Cast out this substance.
Still shaky on my feet.
Time is what it takes to swallow life again.
I know people who live a life one foot in front of the other.
They don’t leave the path on which they trod.
Maybe a stumble. They must take a step back.
Then, onward they go.
I know people who walk in a circle.
They can’t find their path. Life floats them along.

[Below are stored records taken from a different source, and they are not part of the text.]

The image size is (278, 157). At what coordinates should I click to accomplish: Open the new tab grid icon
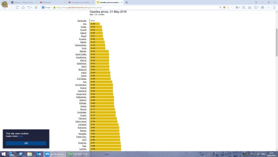[126, 2]
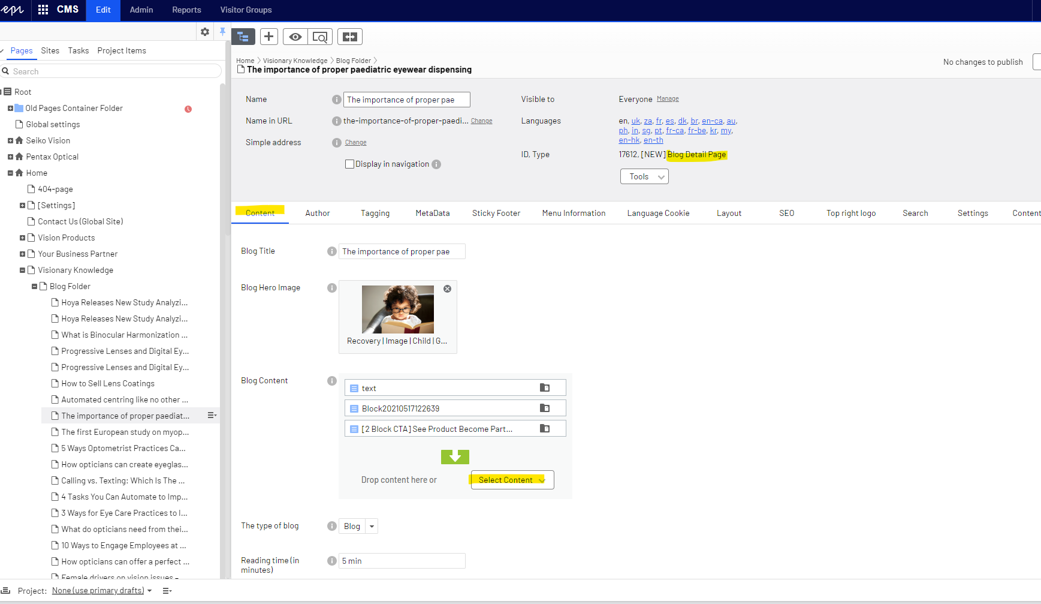
Task: Open the compare versions tool
Action: [x=350, y=37]
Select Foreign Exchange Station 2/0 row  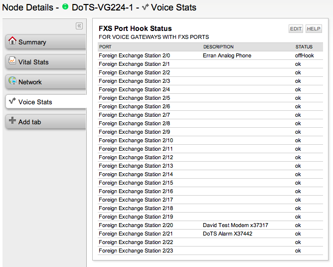pyautogui.click(x=134, y=56)
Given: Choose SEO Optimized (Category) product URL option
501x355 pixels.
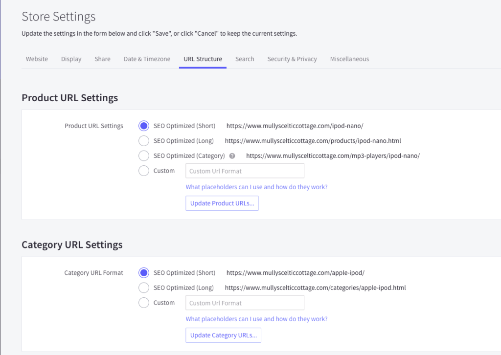Looking at the screenshot, I should click(x=144, y=156).
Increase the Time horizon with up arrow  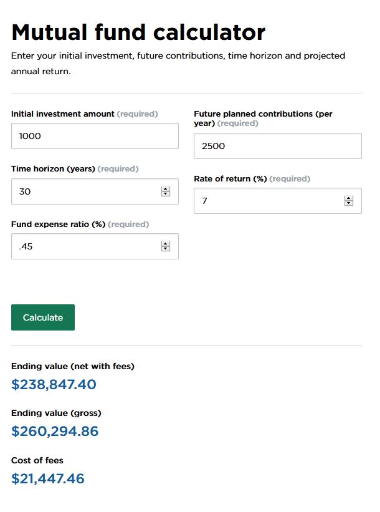166,189
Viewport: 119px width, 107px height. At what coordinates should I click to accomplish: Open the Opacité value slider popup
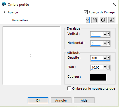(108, 58)
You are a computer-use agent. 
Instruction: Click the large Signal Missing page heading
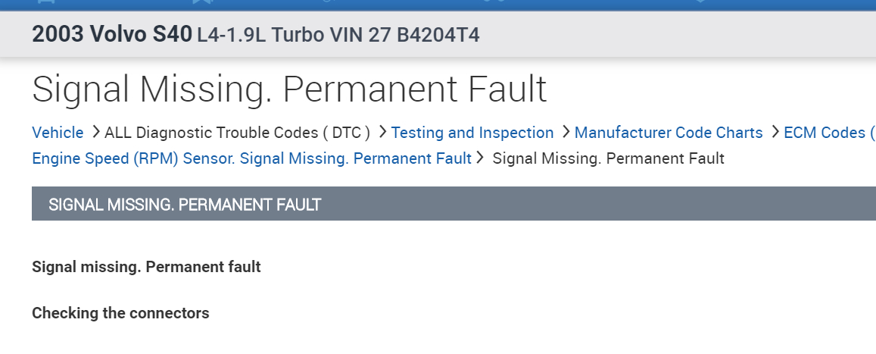[289, 89]
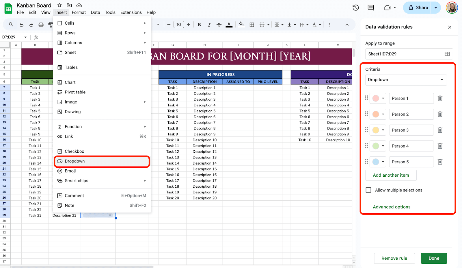The image size is (462, 268).
Task: Enable Allow multiple selections checkbox
Action: (368, 190)
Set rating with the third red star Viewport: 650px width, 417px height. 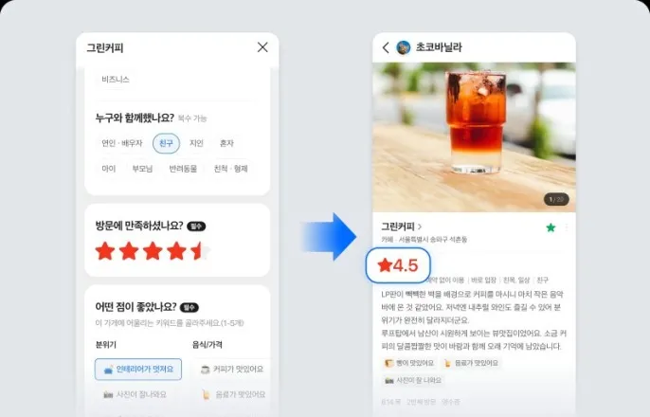coord(153,251)

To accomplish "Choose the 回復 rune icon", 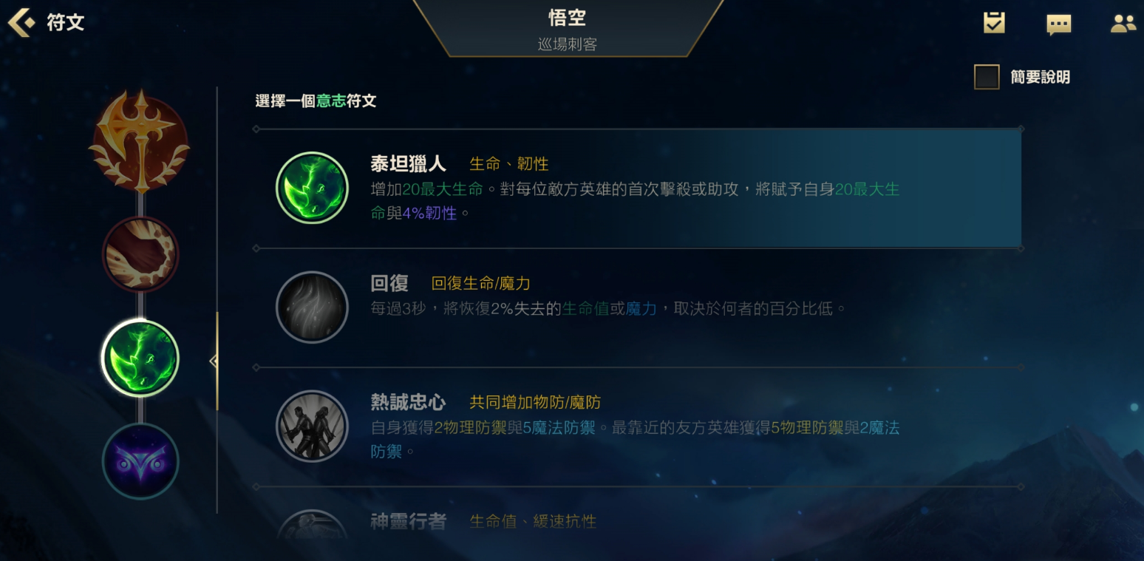I will pos(312,307).
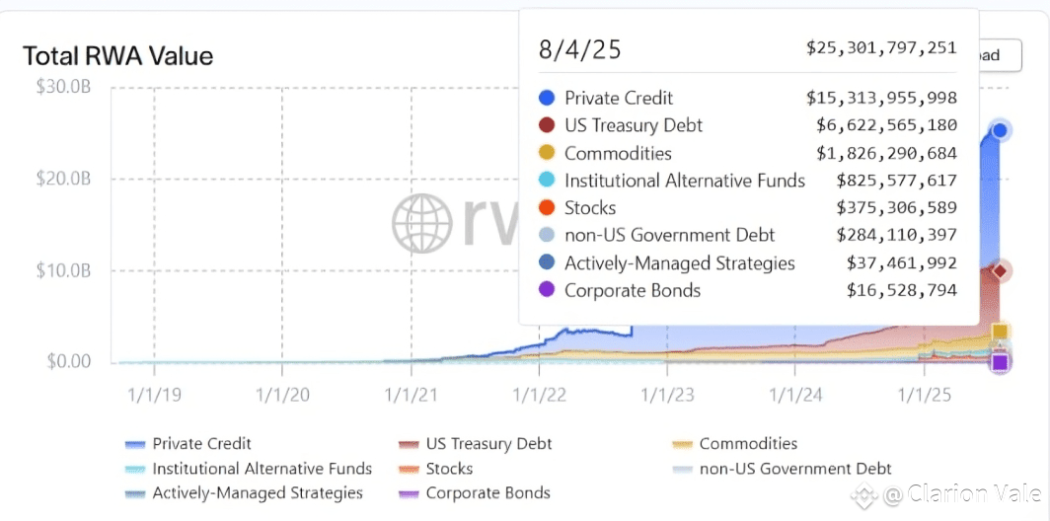Click the rwa globe watermark logo
1050x521 pixels.
point(424,223)
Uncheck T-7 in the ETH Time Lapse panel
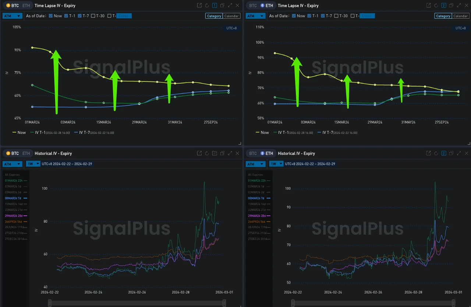471x307 pixels. pos(323,16)
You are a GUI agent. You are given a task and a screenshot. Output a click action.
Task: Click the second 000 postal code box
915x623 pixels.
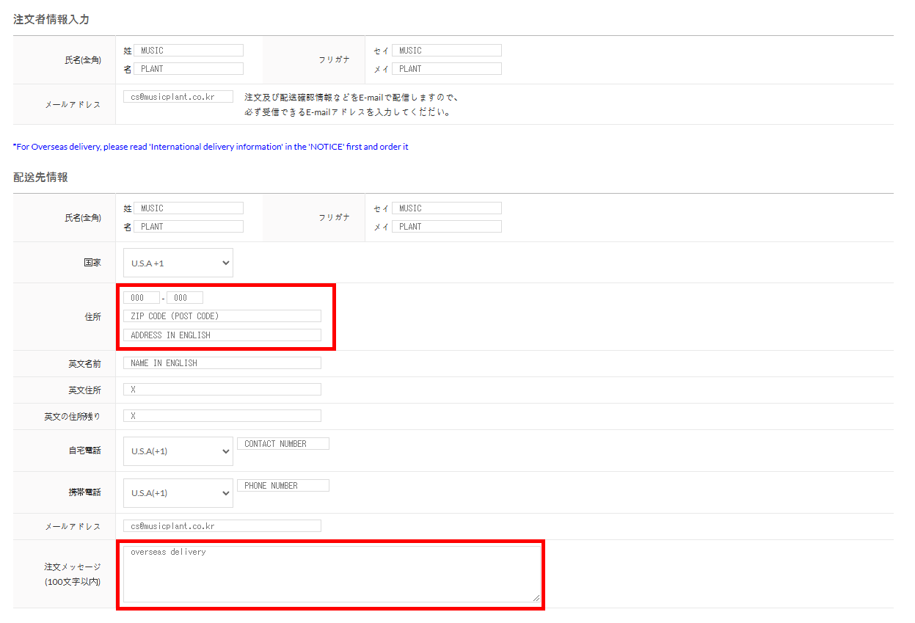click(x=185, y=298)
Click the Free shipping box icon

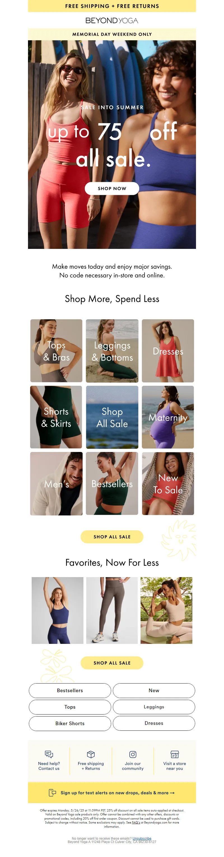[x=91, y=754]
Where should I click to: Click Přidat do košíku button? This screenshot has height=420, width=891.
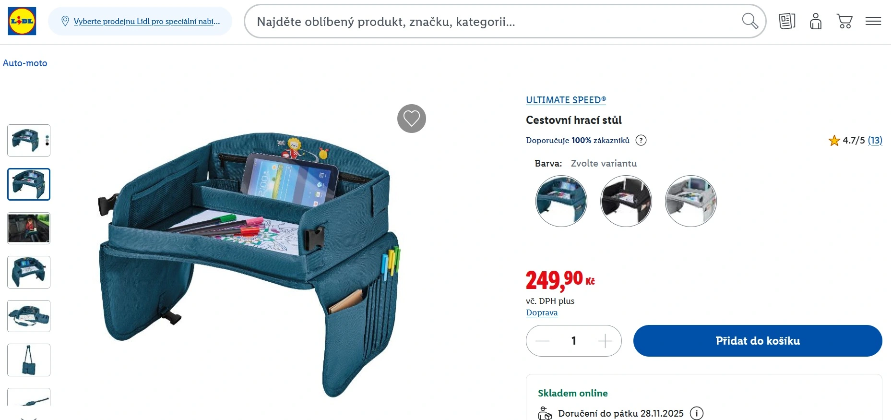tap(758, 341)
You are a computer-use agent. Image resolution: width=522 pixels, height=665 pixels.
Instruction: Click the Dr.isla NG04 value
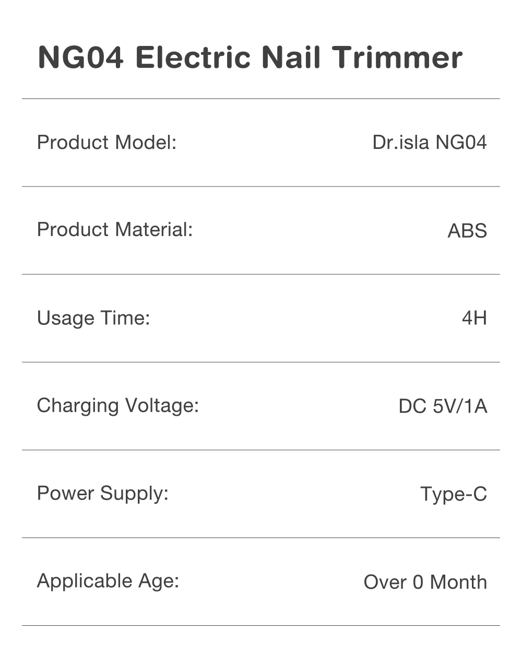(x=430, y=142)
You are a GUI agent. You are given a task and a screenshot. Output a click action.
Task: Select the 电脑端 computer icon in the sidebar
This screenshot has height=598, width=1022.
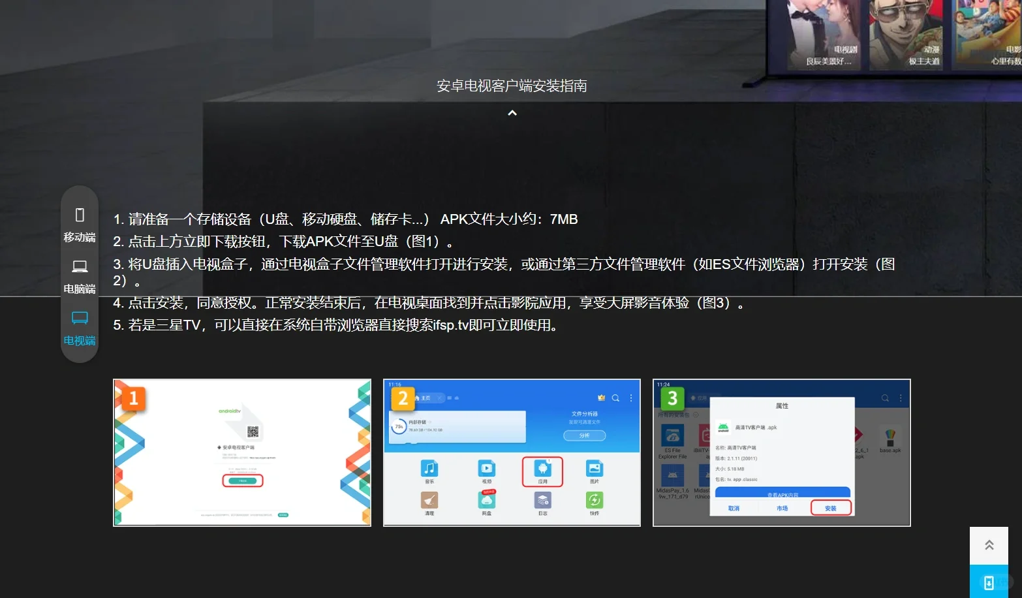pos(79,265)
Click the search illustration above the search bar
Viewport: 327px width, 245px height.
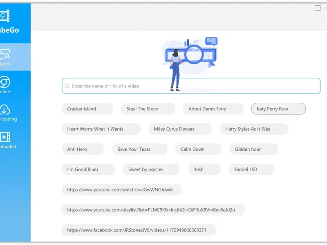click(190, 55)
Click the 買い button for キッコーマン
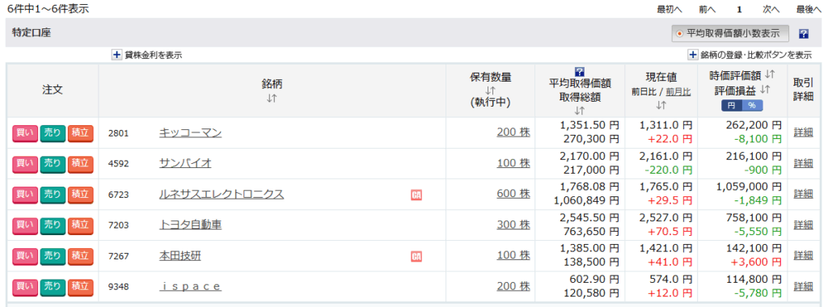The height and width of the screenshot is (307, 828). (25, 133)
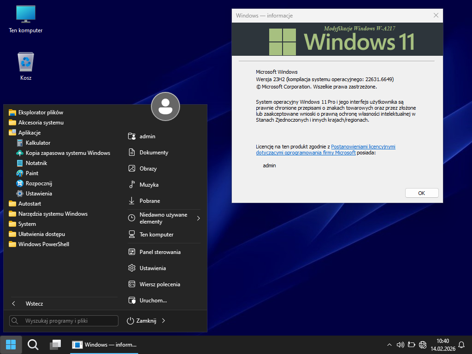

I know people who trod and who float.
They capsize. They plunge.
They ascend. They rise.
I know this person.
Save draft. I am feeling a bit anxious this morning. A bit in my head. Thoughts racing. What to do. What to do? I want to sit here and watch the birds outside my window. Watch them eat. Food provided by my benevolent husband. It is a paradox. We feed them so we can watch them. They fascinate us. It is for us. It is for our entertainment. Is it really an act of giving? We think we must be the source of their food for the winter. I want to watch them and escape. I am writing today in my Gmail because Gmail will save my draft. I woke up with anxiety this morning as I do most mornings. I began to panic that I didn’t have the necessary backup for my computer. I have so many things to do in 2017. I need to ensure that my writings are saved. I am just not up to it today. So writing in my Gmail is my solution today. It will automatically save this. One thing I am good at is finding solutions. I panic a little; then I move on. There is no time for frying in panic. Frying in panic. Frying seems to be the opposite of marinating. Marinating is stewing in something. Letting it sit. Panic doesn’t do that. Panic takes a hold of you and it makes you done. Fried. I have a lot to do in 2017 and one thing I will do is to continue looking for solutions.
I’m in my head today.
I want out.
I know what to do.
But, the memories just shout.
Think of this. Remember that.
Let it go.
Cry a little.
Smile a lot.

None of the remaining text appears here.